A reasoning language model platform for safety-critical technical domains.

**Status:** Phase 1 (Foundation) complete | Phase 2 (Core Development) planned
**Version:** 0.1.0 | **Python:** 3.11-3.12 | **License:** MIT

## Initial Focus: SAGE-NCS

Nuclear Criticality Safety (NCS) is the initial domain, providing:

- Knowledge queries (standards, regulations, historical accidents)
- Document drafting assistance (CSEs, technical basis)
- Calculation support (SCALE/MCNP setup, interpretation)
- Double contingency analysis
- Training for new NCS engineers

## What's Built

### Safety Core (Production-Ready)

The safety-critical infrastructure is fully implemented with 100% test coverage:

- **Abstention system** - 6 triggers for refusing to answer (out-of-domain, low confidence, conflicting sources, calculation limits, dual-use concerns, ambiguous safety)
- **Escalation workflow** - 5 triggers routing to human experts (novel configurations, safety basis changes, regulatory implications, low confidence + high stakes, conflicting reasoning)
- **Output classification** - GREEN/YELLOW/RED safety levels with integrated validation
- **Reasoning verification** - Chain-of-thought validation, citation injection, uncertainty quantification

### Data Pipeline

- **Ingestion:** PDF (with table preservation), OCR (Tesseract), Word, HTML extraction
- **Sources:** NRC ADAMS and OSTI.gov API clients, ANSI/ANS-8 standards catalog
- **Processing:** Intelligent chunking preserving tables/equations/section hierarchy, metadata extraction, quality validation
- **Storage:** Qdrant vector store with hybrid search (dense + sparse via Reciprocal Rank Fusion), PostgreSQL for metadata
- **Embeddings:** OpenAI text-embedding-3-small (primary), BGE-large-en-v1.5 (local alternative)

### RAG Pipeline

- Full retrieval-augmented generation with configurable 30+ options
- Context building, response generation, citation verification, grounding score calculation
- NCS-specific prompt templates with conservative bias enforcement
- Multi-provider LLM support (Claude, GPT-4)

### NCS Tools

- **K-eff estimator** - Hand-method screening calculations, ANSI/ANS-8.1 single-parameter limits, surface density method
- **SCALE interface** - Input file generation and output parsing (requires external SCALE installation)
- **Standards lookup** - ANSI/ANS-8 series queries with version tracking
- **Geometry visualizer** - 3D visualization of fissile configurations
- **Unit converter** - Mass, volume, concentration, enrichment conversions

### Evaluation & Benchmarks

- Benchmark runner with ARH-600, ICSBEP (5000+ experiments), CSE review, and red team adversarial suites
- Evaluation metrics: accuracy, precision, recall, F1, citation quality, conservative bias
- Current baseline: 100% accuracy on initial test suite (19/19 questions)
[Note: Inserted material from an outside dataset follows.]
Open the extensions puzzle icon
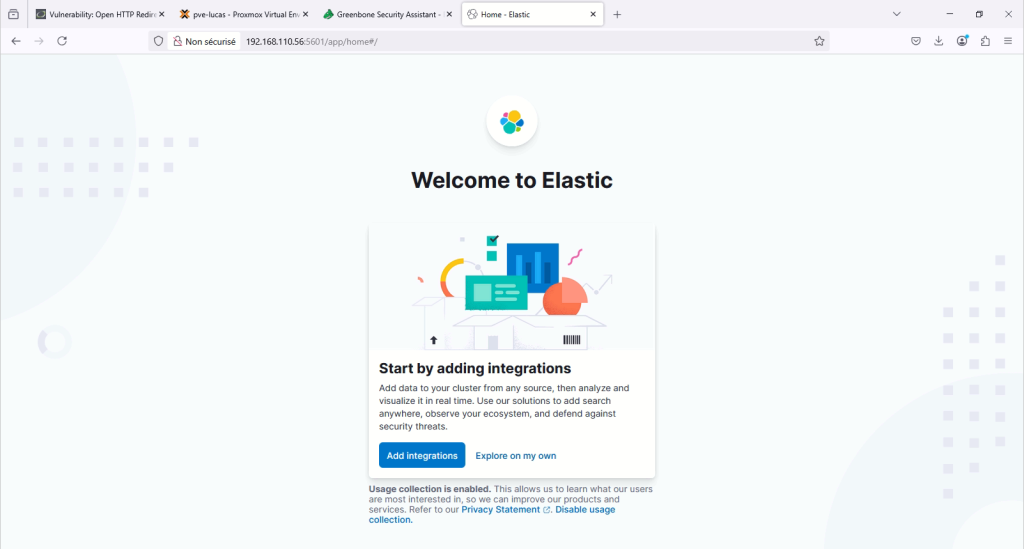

### Training Data Collection

- Async interaction logger for all SAGE sessions (JSONL/CSV export)
- Expert feedback collection (correctness, citations, clarity)

### Infrastructure

- **CI/CD:** GitHub Actions pipelines for lint, type-check, test, security scanning, and release
- **Docker:** Multi-stage production image (Alpine), dev image, docker-compose for local dev (PostgreSQL + Qdrant + MLflow)
- **Monitoring:** Structured JSON logging, audit trail, production metrics tracking
- **Experiment tracking:** MLflow integration

## Architecture

```
Query → Router → [KNOWLEDGE | CALCULATION | ANALYSIS | REASONING]
                        ↓
               RAG Pipeline + Tools
                        ↓
         Reasoning Verification & Validation
                        ↓
         Classification (GREEN / YELLOW / RED)
              ↓              ↓           ↓
           Return      Caution       Escalate to
           answer      + caveats     human expert
```

**Dual-database design:** PostgreSQL (metadata, escalation queue, interaction logs) + Qdrant (vectors, chunked documents)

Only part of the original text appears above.